__Exercise requirements__. Among the records below, the line containing "The width and height of the screenshot is (1006, 648)." marks the start. Output it and all lines after it exactly.

__Collected data__.
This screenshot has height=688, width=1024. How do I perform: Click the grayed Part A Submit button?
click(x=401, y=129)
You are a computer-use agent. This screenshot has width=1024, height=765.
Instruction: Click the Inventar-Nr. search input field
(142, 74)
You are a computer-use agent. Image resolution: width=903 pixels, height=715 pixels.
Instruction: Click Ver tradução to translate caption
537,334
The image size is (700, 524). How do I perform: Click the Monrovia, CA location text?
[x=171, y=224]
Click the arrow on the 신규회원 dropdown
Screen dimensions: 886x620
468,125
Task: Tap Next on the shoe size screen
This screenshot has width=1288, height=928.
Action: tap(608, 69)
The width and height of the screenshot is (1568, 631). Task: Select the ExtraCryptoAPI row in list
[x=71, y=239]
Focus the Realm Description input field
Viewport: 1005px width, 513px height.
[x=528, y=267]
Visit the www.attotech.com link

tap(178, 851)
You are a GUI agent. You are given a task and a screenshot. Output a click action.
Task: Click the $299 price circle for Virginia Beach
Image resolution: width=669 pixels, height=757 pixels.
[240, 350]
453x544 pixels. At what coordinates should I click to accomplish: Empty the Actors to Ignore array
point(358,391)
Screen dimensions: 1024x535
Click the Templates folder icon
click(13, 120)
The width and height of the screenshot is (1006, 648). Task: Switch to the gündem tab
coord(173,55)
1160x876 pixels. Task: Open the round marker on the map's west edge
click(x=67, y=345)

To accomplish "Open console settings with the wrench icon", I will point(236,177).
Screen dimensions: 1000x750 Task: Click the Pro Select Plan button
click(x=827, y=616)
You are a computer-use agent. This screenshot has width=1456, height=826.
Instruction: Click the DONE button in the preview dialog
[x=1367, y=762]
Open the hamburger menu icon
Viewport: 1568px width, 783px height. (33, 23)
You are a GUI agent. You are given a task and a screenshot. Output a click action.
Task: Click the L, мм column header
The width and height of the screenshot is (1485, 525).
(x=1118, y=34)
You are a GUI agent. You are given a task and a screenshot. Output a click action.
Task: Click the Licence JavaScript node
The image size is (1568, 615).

__Reply__.
The width and height of the screenshot is (1006, 648). Task: Switch to the gündem tab
coord(173,55)
1160x876 pixels. Task: Open the round marker on the map's west edge
click(x=67, y=345)

To accomplish "Open console settings with the wrench icon", I will point(236,177).
Screen dimensions: 1000x750 Task: Click the Pro Select Plan button
click(x=827, y=616)
You are a computer-use agent. This screenshot has width=1456, height=826.
Instruction: Click the DONE button in the preview dialog
[x=1367, y=762]
Open the hamburger menu icon
Viewport: 1568px width, 783px height. (33, 23)
You are a GUI agent. You are given a task and a screenshot. Output a click action.
Task: Click the L, мм column header
The width and height of the screenshot is (1485, 525).
(x=1118, y=34)
You are a GUI agent. You are given a task and a screenshot. Output a click action.
Task: Click the Licence JavaScript node
The image size is (1568, 615).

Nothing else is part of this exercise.